··· TEXT TO READ ···

2.3 How FDI affects exports

Exports and FDI are complementary in economic globalization. There are many ways in which FDI can affect export performance in a host country. It can do so in two ways:

a) Direct contribution of FDI to exports

b) Indirect (spillover effect) contribution of FDI to domestic firm’s exports

FDI may enhance export-orientd activities that in turn improve the export performance of a country. Exports may also impact FDI in that, it increases productivity that attracts foreign investors to undertake in FDI. In literature, there is a common view that FDI promotes exports of host countries positively by

(a) augmenting domestic capital for exports,

(b) helping transfer of technology and new products for exports,

(c) facilitating access to new and large foreign markets, and

(d) providing training for the local workforce and upgrading technical and management skills.

On the other hand, it is sometimes seen that FDI may

(a) lower or replace domestic savings and investment;

(b) transfer technologies that are low level or inappropriate for the host country’s factor proportions;

(c) target primarily the host country’s domestic market and thus not increase exports;

(d) inhibit the expansion of indigenous firms that might become exporters; and

(e) not help developing the host country’s dynamic comparative advantages by focusing solely on local cheap labor and raw materials (Zhang 2019).

3. Main Impediments to FDI in Kenya

Factor Percentage
Political instability 27%
Crime and insecurity 19%
Climate Change 4%
Competition 5%
Unreliable infrastructure 7%
Delays in issuing licenses and wok permits 6%
Exchange rate volatility 3%
Lagging economic growth 3%
Lack of skilled labour/high cost of production 3%
lack of clear policies and regulatory impediments 5%
Lack of proper knowledge of regional blocks 2%
Weak legal infrastructure 4%

Source: Kinuthia (2010), University of Nairobi, School of Economics Paper

Mwega and Ngugi (2006) conclude that Kenya’s competitiveness in attracting FDI has declined with investors moving to its neighbors in East Africa due to low investor confidence resulting from factors like insecurity, poor infrastructure, high interest rates, high operational costs, and an unsupportive judicial system.

···

EXERCISE OBJECTIVE: From the text on foreign direct investment, rewrite the passage from "Mwega and Ngugi" to "unsupportive judicial system.", replacing "poor infrastructure" with "inadequate infrastructure".

··· RECORDED DATA ···

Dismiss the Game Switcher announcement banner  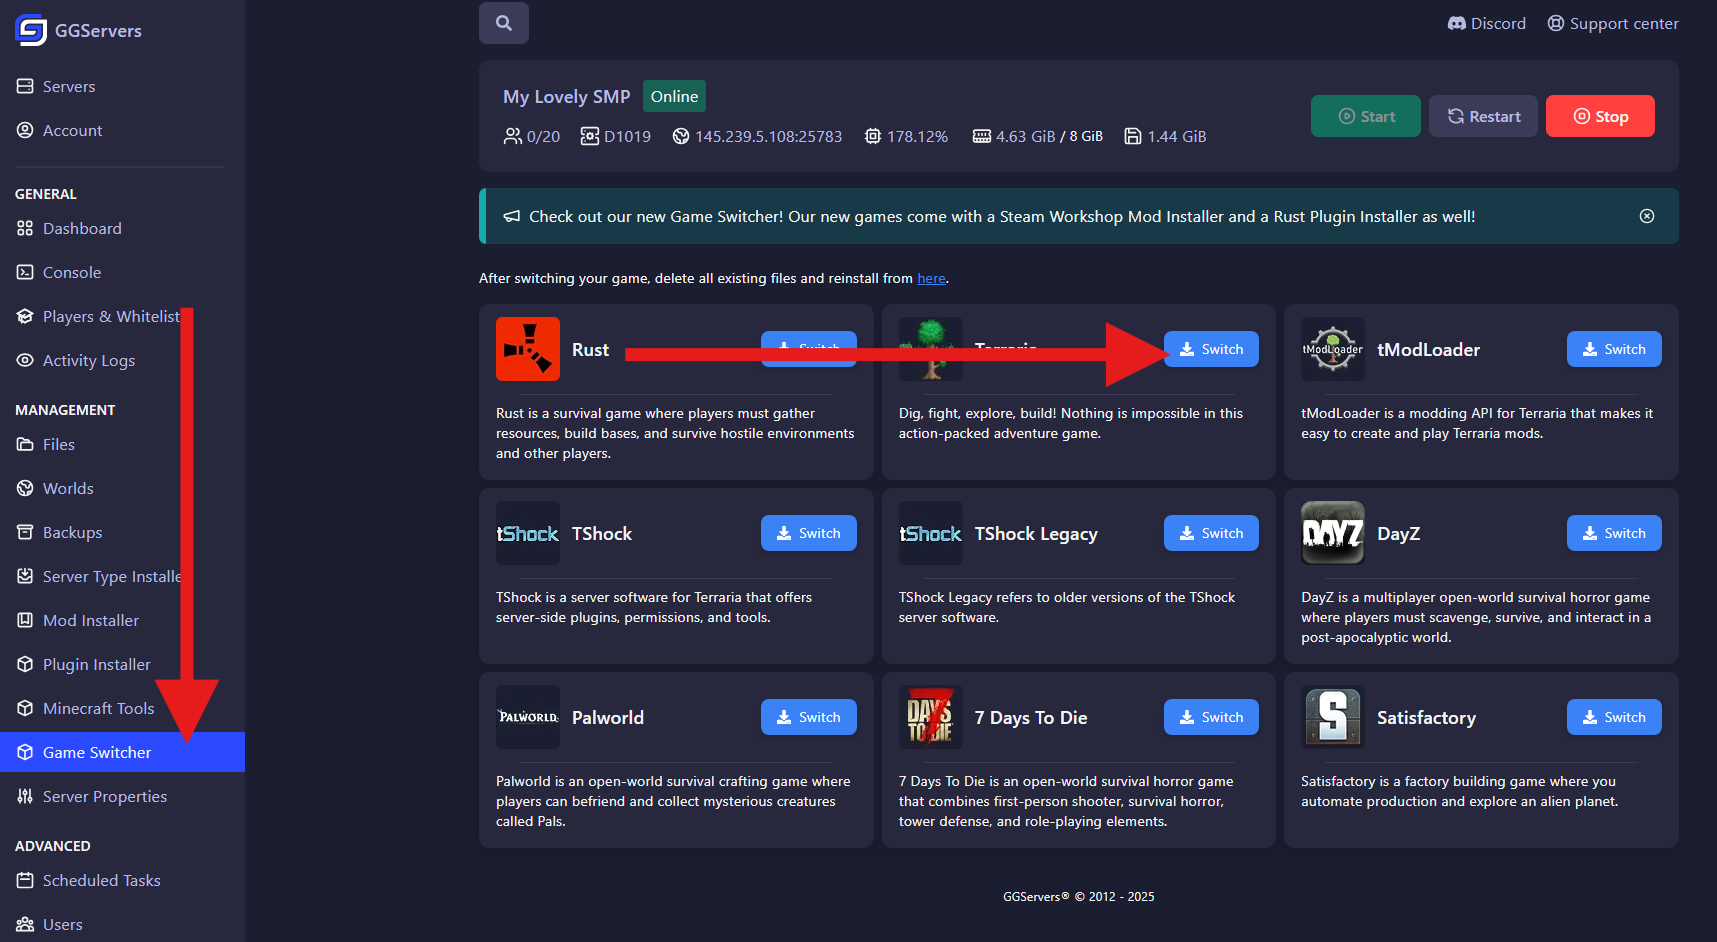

···

OUTPUT:
Mwega and Ngugi (2006) conclude that Kenya’s competitiveness in attracting FDI has declined with investors moving to its neighbors in East Africa due to low investor confidence resulting from factors like insecurity, inadequate infrastructure, high interest rates, high operational costs, and an unsupportive judicial system.